Location: Washington, DC


Mr. THUNE. Mr. President, I rise today to speak about Solicitor General Elena Kagan's nomination to the Supreme Court of the United States.

As Members of this body are well aware, there is no other matter considered by the Senate which has such a profound impact on the constitutional landscape of our country than a lifetime appointment to the Supreme Court of the United States. When reviewing any nomination, I believe the Senate should be thorough, fair, and extensively cover a nominee's background, record, and ability to apply the Constitution and other laws as written.

To quote then-Senator Obama:

There are some that believe that the President, having won the election, should have complete authority to appoint his nominee and the Senate should only examine whether the Justice is intellectually capable and an all-round good guy; that once you get beyond intellect and personal character, there should be no further question as to whether the judge should be confirmed.

He went on to say:

I disagree with this view. I believe firmly that the Constitution calls for the Senate to advise and consent. I believe it calls for meaningful advice and consent, and that includes an examination of a judge's philosophy, ideology, and record.

I also believe the Senate's constitutional duty of advice and consent plays one of the most important rules in protecting the Constitution and an individual's constitutional rights. While nominees should not be rejected based on their personal or political ideology, the Senate must determine whether they are prepared to put those things aside when they assume the bench. Our country deserves a Supreme Court nominee who will judge cases on the constitutional bedrock rule of law, not on their own personal feelings or a desire to legislate from the bench.

After reviewing Ms. Kagan's record, her testimony at the confirmation hearings, and having met with her personally, I am unable to support her confirmation.

As many in this body have already noted, Ms. Kagan has no judicial experience and virtually no experience with the practice of law. Before being nominated by President Obama to be Associate Justice on the U.S. Supreme Court, Ms. Kagan had never tried a case to verdict or argued an appellate case. While judicial experience is not a prerequisite for serving on the Supreme Court, a record on the bench can provide important evidence that an individual understands that the role of a judge is to impartially apply the law.

Justices who have not previously served as a judge typically have deep experience in the courtroom as practical lawyers. That type of experience can also inform how an individual might approach serving on the bench. Ms. Kagan's resume and experience offer no such evidence. She has spent almost her entire career either in partisan staff positions or in academia.

Throughout, she seems to have been a forceful advocate for liberal positions. This consistently liberal world view started early. She once wrote: ``Where I grew up--on Manhattan's Upper West Side--nobody ever admitted to voting for Republicans.'' And when referring to the politicians in her neighborhood, she wrote they were ``real Democrats, not the closet Republicans that one sees so often these days, but men and women committed to liberal principles and motivated by the ideal of an affirmative and compassionate government.''

At Princeton, Ms. Kagan wrote a thesis lamenting the decline of the socialist movement in America and later at Oxford, in another paper, supported the activist Warren Court who ``time and time again ..... asserted its right to do no less than lead the nation.''

Her non-academic career is filled with purely partisan staff positions: the Michael Dukakis Presidential campaign, special counsel to Senate Judiciary Committee Democrats, and domestic policy aide to President Clinton.

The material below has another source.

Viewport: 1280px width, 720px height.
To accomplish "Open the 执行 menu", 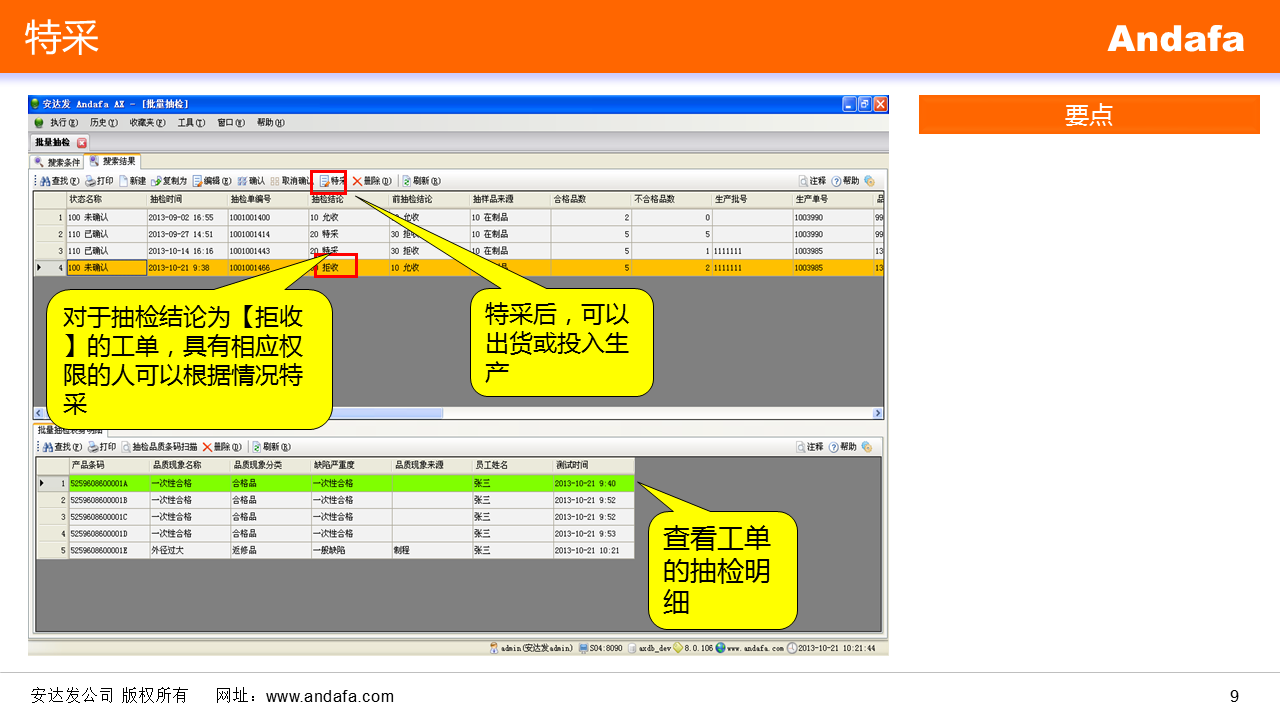I will [62, 123].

Even both of her clerkships were for strongly liberal judges: Judge Abner Mikva of the DC Circuit Court of Appeals and Justice Thurgood Marshall.

There is nothing wrong, of course, about having strong political views. The question before the Senate is whether Ms. Kagan is the type of person who can set aside those views when she puts on the black robe of a judge.

Unfortunately, her record shows that when she has found an objective reading of the law, or even medical science, that conflicted with her political goals, Ms. Kagan would choose her political goals.

A good example of this was when she led efforts to keep the brutal practice of partial-birth abortion legal, while serving as an adviser to President Clinton.

While there are many different opinions on abortion policy, an overwhelming majority of Americans believe that the gruesome procedure is one that is not acceptable and in fact federal law bans this practice with the exception of saving the mother's life.

After President Clinton vetoed Congress's first attempt at a ban and Congress was again debating the procedure, Ms. Kagan urged the President to support an alternative she believed was unconstitutional.

Additionally, when she was confronted with a draft scientific statement from a medical association that would undermine her preferred policy, she decided to rewrite the statement so that it aligned more with her preferred policy goals, as opposed to the association's medical judgment.

At her hearing Ms. Kagan confirmed she had no medical training when she rewrote their statement, but said she was merely helping the medical association more accurately state its own medical views.

Unfortunately, medical experts disagree with her assertion.

Former Surgeon General C. Everett Koop has said that ``no published medical data supported her amendment in 1997, and none supports it today.''

Further, he believes Ms. Kagan's rewriting of the opinion was in fact ``unethical, and it is disgraceful, especially for one who would be tasked with being a measured and fair minded judge.''

Ms. Kagan has even been unable to separate her partisan political viewpoint from her time in academia, most notably her time as dean of the Harvard Law School when dealing with military recruiters.

While dean, Ms. Kagan was confronted with the Federal law requiring schools receiving Federal funds to give equal access to military recruiters.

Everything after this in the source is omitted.